→ **What this task involves**
Please quote the lines of the records below word for word, starting at the line that contains "Image resolution: width=500" and ending at the line that contains "In order to click on api-key-detail-modal: SSL证书巡检". Include both of those lines.
Start of Provided data
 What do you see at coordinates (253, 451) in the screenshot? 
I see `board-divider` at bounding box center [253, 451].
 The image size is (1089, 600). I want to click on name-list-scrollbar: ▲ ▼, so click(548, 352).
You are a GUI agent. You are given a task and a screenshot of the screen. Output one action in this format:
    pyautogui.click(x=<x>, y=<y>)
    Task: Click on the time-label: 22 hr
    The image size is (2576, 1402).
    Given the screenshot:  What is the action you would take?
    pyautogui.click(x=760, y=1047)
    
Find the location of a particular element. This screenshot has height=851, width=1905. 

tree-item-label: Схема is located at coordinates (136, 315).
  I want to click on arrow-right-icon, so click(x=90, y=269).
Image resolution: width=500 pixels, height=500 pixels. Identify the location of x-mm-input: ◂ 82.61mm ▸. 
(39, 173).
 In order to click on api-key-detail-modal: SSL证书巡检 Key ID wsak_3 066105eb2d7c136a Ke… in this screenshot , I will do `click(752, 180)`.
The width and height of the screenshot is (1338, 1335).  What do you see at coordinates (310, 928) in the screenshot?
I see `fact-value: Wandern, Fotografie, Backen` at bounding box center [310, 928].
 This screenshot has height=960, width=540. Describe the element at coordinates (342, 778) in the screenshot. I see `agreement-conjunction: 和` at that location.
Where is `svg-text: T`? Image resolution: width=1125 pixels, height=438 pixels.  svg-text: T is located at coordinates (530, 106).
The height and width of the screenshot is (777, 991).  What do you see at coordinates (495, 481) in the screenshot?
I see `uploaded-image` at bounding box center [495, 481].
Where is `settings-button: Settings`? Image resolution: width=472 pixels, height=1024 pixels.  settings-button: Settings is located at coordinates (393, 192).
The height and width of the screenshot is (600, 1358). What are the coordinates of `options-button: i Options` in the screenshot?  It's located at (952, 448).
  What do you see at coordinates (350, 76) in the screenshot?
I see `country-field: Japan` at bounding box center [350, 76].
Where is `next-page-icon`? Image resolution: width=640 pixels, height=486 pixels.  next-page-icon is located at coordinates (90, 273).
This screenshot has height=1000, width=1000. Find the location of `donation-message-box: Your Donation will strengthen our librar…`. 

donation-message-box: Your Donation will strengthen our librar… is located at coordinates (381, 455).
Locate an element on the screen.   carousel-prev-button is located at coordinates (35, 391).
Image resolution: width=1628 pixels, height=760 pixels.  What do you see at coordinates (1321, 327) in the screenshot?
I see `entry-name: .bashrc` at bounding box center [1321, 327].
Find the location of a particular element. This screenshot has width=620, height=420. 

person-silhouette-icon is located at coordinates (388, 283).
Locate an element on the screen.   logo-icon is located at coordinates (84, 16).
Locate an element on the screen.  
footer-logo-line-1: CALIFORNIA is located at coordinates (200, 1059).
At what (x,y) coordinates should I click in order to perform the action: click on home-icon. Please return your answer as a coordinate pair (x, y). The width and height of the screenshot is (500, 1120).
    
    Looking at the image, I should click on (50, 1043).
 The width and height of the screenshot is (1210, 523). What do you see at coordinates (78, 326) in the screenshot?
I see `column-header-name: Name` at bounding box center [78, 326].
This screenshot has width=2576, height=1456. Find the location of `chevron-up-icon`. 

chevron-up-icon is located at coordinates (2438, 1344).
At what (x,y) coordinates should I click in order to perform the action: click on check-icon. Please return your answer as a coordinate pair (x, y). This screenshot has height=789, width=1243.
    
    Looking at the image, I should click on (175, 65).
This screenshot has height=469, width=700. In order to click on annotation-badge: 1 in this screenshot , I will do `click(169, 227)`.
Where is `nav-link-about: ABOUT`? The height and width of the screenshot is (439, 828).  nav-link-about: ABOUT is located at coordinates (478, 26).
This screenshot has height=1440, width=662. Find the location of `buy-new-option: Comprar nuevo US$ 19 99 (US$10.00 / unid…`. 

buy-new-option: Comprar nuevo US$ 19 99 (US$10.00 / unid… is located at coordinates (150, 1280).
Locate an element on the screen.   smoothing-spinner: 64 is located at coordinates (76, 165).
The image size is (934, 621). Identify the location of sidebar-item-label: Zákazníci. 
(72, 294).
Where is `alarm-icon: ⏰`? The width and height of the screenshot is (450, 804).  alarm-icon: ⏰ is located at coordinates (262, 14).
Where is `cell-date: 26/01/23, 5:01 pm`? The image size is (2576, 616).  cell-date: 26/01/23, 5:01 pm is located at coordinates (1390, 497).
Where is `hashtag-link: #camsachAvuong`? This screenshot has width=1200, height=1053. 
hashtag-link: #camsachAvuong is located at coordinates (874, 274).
End of Provided data
→ **Answer space**
Image resolution: width=500 pixels, height=500 pixels. Identify the location of x-mm-input: ◂ 82.61mm ▸. 
(39, 173).
 In order to click on api-key-detail-modal: SSL证书巡检 Key ID wsak_3 066105eb2d7c136a Ke… in this screenshot , I will do `click(752, 180)`.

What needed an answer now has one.